Le silence donne son consentement. À moins que vous n'exprimiez votre non-consentement en enregistrant que vous êtes réduit au silence, il n'y aurait rien de plus à dire. Ne rien dire, c'est pourtant laisser agir la tyrannie sans voix pour s'y opposer. L'horizon de la poésie se situe cependant au-delà de l'espace occupé par les causes politiques immédiates. Ce qui se manifeste dans le poème doit être quelque chose qui les transcende tous.

La question est de savoir si la poésie de Mallarmé ou de Celan va vers cette transcendance. S'il en a l'air, cela a pourtant exigé un langage si crypté, si difficile qu'il semble formé par le déni de communication. C'est l'inverse du langage journalistique, même si "Un coup de dés" s'est inspiré de la typographie des journaux, c'est-à-dire avoir des titres en gros caractères, des sous-titres un peu plus petits puis l'essentiel du texte en caractères lisibles mais petits. Cette répartition graphique correspondait également au principe symphonique d'un thème principal, de thèmes secondaires et de variations autour d'eux.

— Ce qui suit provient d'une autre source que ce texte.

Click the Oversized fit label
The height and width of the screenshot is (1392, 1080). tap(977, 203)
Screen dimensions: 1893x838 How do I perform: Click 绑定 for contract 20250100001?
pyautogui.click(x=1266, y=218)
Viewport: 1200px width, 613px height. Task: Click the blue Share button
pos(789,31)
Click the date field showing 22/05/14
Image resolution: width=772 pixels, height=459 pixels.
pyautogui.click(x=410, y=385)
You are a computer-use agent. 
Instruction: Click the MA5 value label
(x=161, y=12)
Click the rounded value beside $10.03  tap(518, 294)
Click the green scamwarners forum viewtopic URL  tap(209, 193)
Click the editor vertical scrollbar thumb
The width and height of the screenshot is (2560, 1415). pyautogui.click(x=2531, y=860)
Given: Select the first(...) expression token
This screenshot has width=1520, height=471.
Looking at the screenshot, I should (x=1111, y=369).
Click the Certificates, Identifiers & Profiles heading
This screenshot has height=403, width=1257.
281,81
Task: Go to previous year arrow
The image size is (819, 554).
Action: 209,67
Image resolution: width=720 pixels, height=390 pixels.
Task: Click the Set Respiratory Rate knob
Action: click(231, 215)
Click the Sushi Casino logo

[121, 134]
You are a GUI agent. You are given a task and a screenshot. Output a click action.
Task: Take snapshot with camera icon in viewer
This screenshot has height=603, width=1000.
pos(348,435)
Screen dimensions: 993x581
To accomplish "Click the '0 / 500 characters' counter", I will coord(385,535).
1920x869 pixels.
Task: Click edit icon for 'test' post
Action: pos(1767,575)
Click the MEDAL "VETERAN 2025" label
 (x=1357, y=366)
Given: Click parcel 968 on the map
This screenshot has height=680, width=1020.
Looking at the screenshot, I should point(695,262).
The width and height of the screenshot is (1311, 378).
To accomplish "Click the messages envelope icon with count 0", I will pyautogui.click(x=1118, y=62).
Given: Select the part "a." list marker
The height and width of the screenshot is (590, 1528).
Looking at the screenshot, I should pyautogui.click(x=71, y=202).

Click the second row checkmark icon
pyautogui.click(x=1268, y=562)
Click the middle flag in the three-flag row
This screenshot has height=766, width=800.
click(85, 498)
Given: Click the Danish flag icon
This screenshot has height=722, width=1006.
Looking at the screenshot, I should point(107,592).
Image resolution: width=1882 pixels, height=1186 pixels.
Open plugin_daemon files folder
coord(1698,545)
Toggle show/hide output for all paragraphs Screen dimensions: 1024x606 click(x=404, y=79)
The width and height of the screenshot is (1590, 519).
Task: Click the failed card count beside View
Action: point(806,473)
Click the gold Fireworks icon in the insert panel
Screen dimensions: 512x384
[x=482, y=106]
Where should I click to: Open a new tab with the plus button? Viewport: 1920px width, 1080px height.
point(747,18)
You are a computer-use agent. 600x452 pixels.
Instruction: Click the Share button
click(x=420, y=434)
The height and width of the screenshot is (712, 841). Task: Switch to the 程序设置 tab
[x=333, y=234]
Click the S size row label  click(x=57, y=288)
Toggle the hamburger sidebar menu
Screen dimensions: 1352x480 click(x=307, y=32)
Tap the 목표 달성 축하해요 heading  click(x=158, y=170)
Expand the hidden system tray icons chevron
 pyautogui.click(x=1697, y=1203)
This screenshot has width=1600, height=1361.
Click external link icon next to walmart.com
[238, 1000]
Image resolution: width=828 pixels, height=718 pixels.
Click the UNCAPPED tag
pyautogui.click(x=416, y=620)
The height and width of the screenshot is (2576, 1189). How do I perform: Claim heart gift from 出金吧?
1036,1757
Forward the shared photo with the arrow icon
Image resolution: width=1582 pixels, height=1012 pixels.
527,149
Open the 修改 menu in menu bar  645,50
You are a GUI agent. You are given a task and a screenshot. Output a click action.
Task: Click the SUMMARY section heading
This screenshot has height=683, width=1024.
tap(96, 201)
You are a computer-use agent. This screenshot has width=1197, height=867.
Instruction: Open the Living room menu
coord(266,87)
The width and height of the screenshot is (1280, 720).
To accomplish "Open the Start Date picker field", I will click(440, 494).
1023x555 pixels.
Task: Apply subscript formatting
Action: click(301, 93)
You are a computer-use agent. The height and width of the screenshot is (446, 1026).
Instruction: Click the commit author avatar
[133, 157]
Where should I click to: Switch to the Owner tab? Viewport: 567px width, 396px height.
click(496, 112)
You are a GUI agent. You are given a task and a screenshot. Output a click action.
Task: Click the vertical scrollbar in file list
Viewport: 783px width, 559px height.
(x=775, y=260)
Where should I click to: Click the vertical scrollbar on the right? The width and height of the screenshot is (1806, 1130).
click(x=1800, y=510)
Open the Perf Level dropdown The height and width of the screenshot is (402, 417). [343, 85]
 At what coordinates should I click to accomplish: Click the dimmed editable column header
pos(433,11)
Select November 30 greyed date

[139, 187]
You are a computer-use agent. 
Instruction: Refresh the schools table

Ce qui compte ici, c'est que la mise en scène de l'œuvre met en scène une figure virtuelle, ce que l'œuvre veut réellement configurer. C'est quelque chose de suggéré par l'œuvre, il y est contenu, mais il ne s'y confond pas, bien qu'il se confond avec elle, s'y enfonce. C'est la suggestion d'une absence rendue présente, comme une ombre qui accompagne l'œuvre, c'est son sens autant que sa négation. Le poème hermétique radicalise cette opération, parce que ce qu'il institue est tellement fragmenté, tellement elliptique, qu'il va plus vers le non-langage que vers l'expression claire de quelque chose.

Il y a donc une contradiction dans le langage de l'art : il est fait entre vouloir dire et ne pas pouvoir dire, entre suggérer ce qu'il ne peut pas dire et la nécessité d'aller au-delà de la vague suggestion. La question se pose alors de savoir si, sous prétexte de dépasser la tradition métaphysique, l'esthétique de l'allégorie n'est pas retombée, dans laquelle il y aurait la représentation concrète d'une idée abstraite, un produit appelant quelque chose de divin. Au lieu de progresser, on retomberait dans la même chose, qui reviendrait sous prétexte d'avoir surmonté la duplication métaphysique, de ne pas être revenue à la même chose.

* Flavio R. Kothe est professeur d'esthétique à l'Université de Brasilia. Auteur, entre autres livres, de Essais de sémiotique culturelle (UnB).